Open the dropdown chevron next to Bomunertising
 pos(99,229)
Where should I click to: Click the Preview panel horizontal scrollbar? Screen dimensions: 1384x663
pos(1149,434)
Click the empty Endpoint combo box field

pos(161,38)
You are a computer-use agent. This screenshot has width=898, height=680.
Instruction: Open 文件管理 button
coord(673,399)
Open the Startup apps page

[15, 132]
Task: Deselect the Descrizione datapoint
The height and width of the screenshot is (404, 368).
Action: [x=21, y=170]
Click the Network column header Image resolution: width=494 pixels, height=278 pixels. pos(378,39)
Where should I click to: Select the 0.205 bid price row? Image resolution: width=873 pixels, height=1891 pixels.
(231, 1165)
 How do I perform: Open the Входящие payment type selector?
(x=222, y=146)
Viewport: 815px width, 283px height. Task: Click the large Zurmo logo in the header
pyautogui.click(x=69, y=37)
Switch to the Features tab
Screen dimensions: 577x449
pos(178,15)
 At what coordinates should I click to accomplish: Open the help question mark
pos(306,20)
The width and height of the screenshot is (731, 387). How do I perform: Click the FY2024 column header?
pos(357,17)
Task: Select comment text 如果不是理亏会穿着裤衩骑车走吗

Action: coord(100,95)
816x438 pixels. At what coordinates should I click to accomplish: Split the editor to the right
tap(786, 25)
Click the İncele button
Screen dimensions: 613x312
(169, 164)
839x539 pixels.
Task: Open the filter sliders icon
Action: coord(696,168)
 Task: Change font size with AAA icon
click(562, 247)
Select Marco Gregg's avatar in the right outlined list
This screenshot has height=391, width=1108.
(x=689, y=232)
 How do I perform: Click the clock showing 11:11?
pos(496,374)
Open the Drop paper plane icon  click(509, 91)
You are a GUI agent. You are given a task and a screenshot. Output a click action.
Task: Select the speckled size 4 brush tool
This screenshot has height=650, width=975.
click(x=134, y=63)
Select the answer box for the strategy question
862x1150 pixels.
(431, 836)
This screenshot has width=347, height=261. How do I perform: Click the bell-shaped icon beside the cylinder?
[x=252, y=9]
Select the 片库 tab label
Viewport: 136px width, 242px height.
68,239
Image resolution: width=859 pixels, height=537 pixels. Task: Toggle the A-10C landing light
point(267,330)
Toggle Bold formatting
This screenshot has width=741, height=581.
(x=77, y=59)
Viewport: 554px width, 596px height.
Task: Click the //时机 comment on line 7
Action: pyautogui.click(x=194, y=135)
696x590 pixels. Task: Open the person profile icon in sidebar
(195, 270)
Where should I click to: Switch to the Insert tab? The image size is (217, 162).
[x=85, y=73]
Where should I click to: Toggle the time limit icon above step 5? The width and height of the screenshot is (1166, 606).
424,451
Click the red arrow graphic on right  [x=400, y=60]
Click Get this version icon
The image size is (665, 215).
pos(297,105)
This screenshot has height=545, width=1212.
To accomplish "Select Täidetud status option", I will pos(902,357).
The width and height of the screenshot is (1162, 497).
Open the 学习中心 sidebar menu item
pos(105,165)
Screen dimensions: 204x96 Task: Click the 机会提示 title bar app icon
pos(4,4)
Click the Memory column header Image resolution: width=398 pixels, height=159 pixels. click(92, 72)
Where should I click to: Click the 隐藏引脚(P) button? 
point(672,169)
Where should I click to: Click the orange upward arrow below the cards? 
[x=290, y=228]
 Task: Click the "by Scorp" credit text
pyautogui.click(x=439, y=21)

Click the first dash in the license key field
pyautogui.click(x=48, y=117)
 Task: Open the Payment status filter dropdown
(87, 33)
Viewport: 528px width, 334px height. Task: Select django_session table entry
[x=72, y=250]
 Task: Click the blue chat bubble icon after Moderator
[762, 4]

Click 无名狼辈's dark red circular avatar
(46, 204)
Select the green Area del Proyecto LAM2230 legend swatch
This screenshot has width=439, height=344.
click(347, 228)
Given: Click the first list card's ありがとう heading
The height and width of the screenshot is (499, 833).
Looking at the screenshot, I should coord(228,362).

» EXERCISE REQUIREMENTS:
Write out every line of the data above, copying each one exactly.

» FULL ANSWER:
Open the dropdown chevron next to Bomunertising
 pos(99,229)
Where should I click to: Click the Preview panel horizontal scrollbar? Screen dimensions: 1384x663
pos(1149,434)
Click the empty Endpoint combo box field

pos(161,38)
You are a computer-use agent. This screenshot has width=898, height=680.
Instruction: Open 文件管理 button
coord(673,399)
Open the Startup apps page

[15, 132]
Task: Deselect the Descrizione datapoint
The height and width of the screenshot is (404, 368).
Action: [x=21, y=170]
Click the Network column header Image resolution: width=494 pixels, height=278 pixels. pos(378,39)
Where should I click to: Select the 0.205 bid price row? Image resolution: width=873 pixels, height=1891 pixels.
(231, 1165)
 How do I perform: Open the Входящие payment type selector?
(x=222, y=146)
Viewport: 815px width, 283px height. Task: Click the large Zurmo logo in the header
pyautogui.click(x=69, y=37)
Switch to the Features tab
Screen dimensions: 577x449
pos(178,15)
 At what coordinates should I click to accomplish: Open the help question mark
pos(306,20)
The width and height of the screenshot is (731, 387). How do I perform: Click the FY2024 column header?
pos(357,17)
Task: Select comment text 如果不是理亏会穿着裤衩骑车走吗

Action: coord(100,95)
816x438 pixels. At what coordinates should I click to accomplish: Split the editor to the right
tap(786, 25)
Click the İncele button
Screen dimensions: 613x312
(169, 164)
839x539 pixels.
Task: Open the filter sliders icon
Action: coord(696,168)
 Task: Change font size with AAA icon
click(562, 247)
Select Marco Gregg's avatar in the right outlined list
This screenshot has height=391, width=1108.
(x=689, y=232)
 How do I perform: Click the clock showing 11:11?
pos(496,374)
Open the Drop paper plane icon  click(509, 91)
You are a GUI agent. You are given a task and a screenshot. Output a click action.
Task: Select the speckled size 4 brush tool
This screenshot has height=650, width=975.
click(x=134, y=63)
Select the answer box for the strategy question
862x1150 pixels.
(431, 836)
This screenshot has width=347, height=261. How do I perform: Click the bell-shaped icon beside the cylinder?
[x=252, y=9]
Select the 片库 tab label
Viewport: 136px width, 242px height.
68,239
Image resolution: width=859 pixels, height=537 pixels. Task: Toggle the A-10C landing light
point(267,330)
Toggle Bold formatting
This screenshot has width=741, height=581.
(x=77, y=59)
Viewport: 554px width, 596px height.
Task: Click the //时机 comment on line 7
Action: pyautogui.click(x=194, y=135)
696x590 pixels. Task: Open the person profile icon in sidebar
(195, 270)
Where should I click to: Switch to the Insert tab? The image size is (217, 162).
[x=85, y=73]
Where should I click to: Toggle the time limit icon above step 5? The width and height of the screenshot is (1166, 606).
424,451
Click the red arrow graphic on right  [x=400, y=60]
Click Get this version icon
The image size is (665, 215).
pos(297,105)
This screenshot has height=545, width=1212.
To accomplish "Select Täidetud status option", I will pos(902,357).
The width and height of the screenshot is (1162, 497).
Open the 学习中心 sidebar menu item
pos(105,165)
Screen dimensions: 204x96 Task: Click the 机会提示 title bar app icon
pos(4,4)
Click the Memory column header Image resolution: width=398 pixels, height=159 pixels. click(92, 72)
Where should I click to: Click the 隐藏引脚(P) button? 
point(672,169)
Where should I click to: Click the orange upward arrow below the cards? 
[x=290, y=228]
 Task: Click the "by Scorp" credit text
pyautogui.click(x=439, y=21)

Click the first dash in the license key field
pyautogui.click(x=48, y=117)
 Task: Open the Payment status filter dropdown
(87, 33)
Viewport: 528px width, 334px height. Task: Select django_session table entry
[x=72, y=250]
 Task: Click the blue chat bubble icon after Moderator
[762, 4]

Click 无名狼辈's dark red circular avatar
(46, 204)
Select the green Area del Proyecto LAM2230 legend swatch
This screenshot has width=439, height=344.
click(347, 228)
Given: Click the first list card's ありがとう heading
The height and width of the screenshot is (499, 833).
Looking at the screenshot, I should coord(228,362).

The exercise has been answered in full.